- SELECTED EXCERPT:
Before you decide on paint colors, it needs to be set up correctly first to troubleshoot. The governor rod should be a straight run from gov shaft to the throttle arm. Yours is routed under the fuel line/nipple and the spring tensioned throttle arm is positioned incorrectly pointed down around 7 O'clock. It should be standing up, rod above fuel inlet. Search Donyboy 8-11hp Tecumseh on YT.


----------



## orangputeh (Nov 24, 2016)

when you get a Honda let me know. I need about 15 chassis's. The neighbor complained about all the junk in yard ( this is only part ) and I told him to build a fence.

gold to me.


----------



## rwh963 (Nov 21, 2019)

oneboltshort said:


> Before you decide on paint colors, it needs to be set up correctly first to troubleshoot. The governor rod should be a straight run from gov shaft to the throttle arm. Yours is routed under the fuel line/nipple and the spring tensioned throttle arm is positioned incorrectly pointed down around 7 O'clock. It should be standing up, rod above fuel inlet. Search Donyboy 8-11hp Tecumseh on YT.


thx for the comment. i will check that video. i was watching another 824 video last night that also showed it standing upright, so will address that soon.


----------



## rwh963 (Nov 21, 2019)

orangputeh said:


> when you get a Honda let me know. I need about 15 chassis's. The neighbor complained about all the junk in yard ( this is only part ) and I told him to build a fence.
> 
> gold to me.


oh yah, May is honda month at the town dump!


----------



## rwh963 (Nov 21, 2019)

update: been a little while. decided to attach the empty bucket to the tractor so i can wheel it around easier and start and drive. remember, i had swapped the carb from the donor to this unit. the donor did not run so well, and this one is struggling, with the donor carb. it is 20 years old. gonna order a low cost replacement as a test.

- DATA PROVIDED:
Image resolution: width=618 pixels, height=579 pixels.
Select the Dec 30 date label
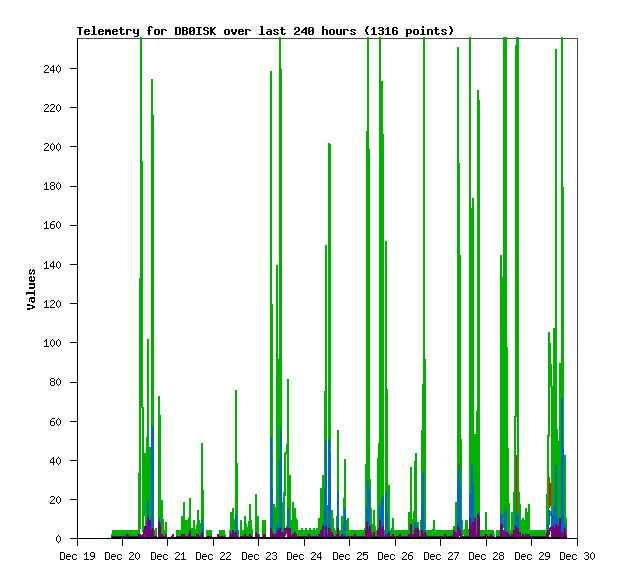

- TO DO:
A - Copy the forum thread from the words that have "thx for the" through "address that soon.", swapping "comment" for "tip".
B - Which engine parts does the first paragraph of the forum thread name?

- ANSWERS GIVEN:
A -
thx for the tip. i will check that video. i was watching another 824 video last night that also showed it standing upright, so will address that soon.

B - governor rod, gov shaft, throttle arm, fuel line/nipple, fuel inlet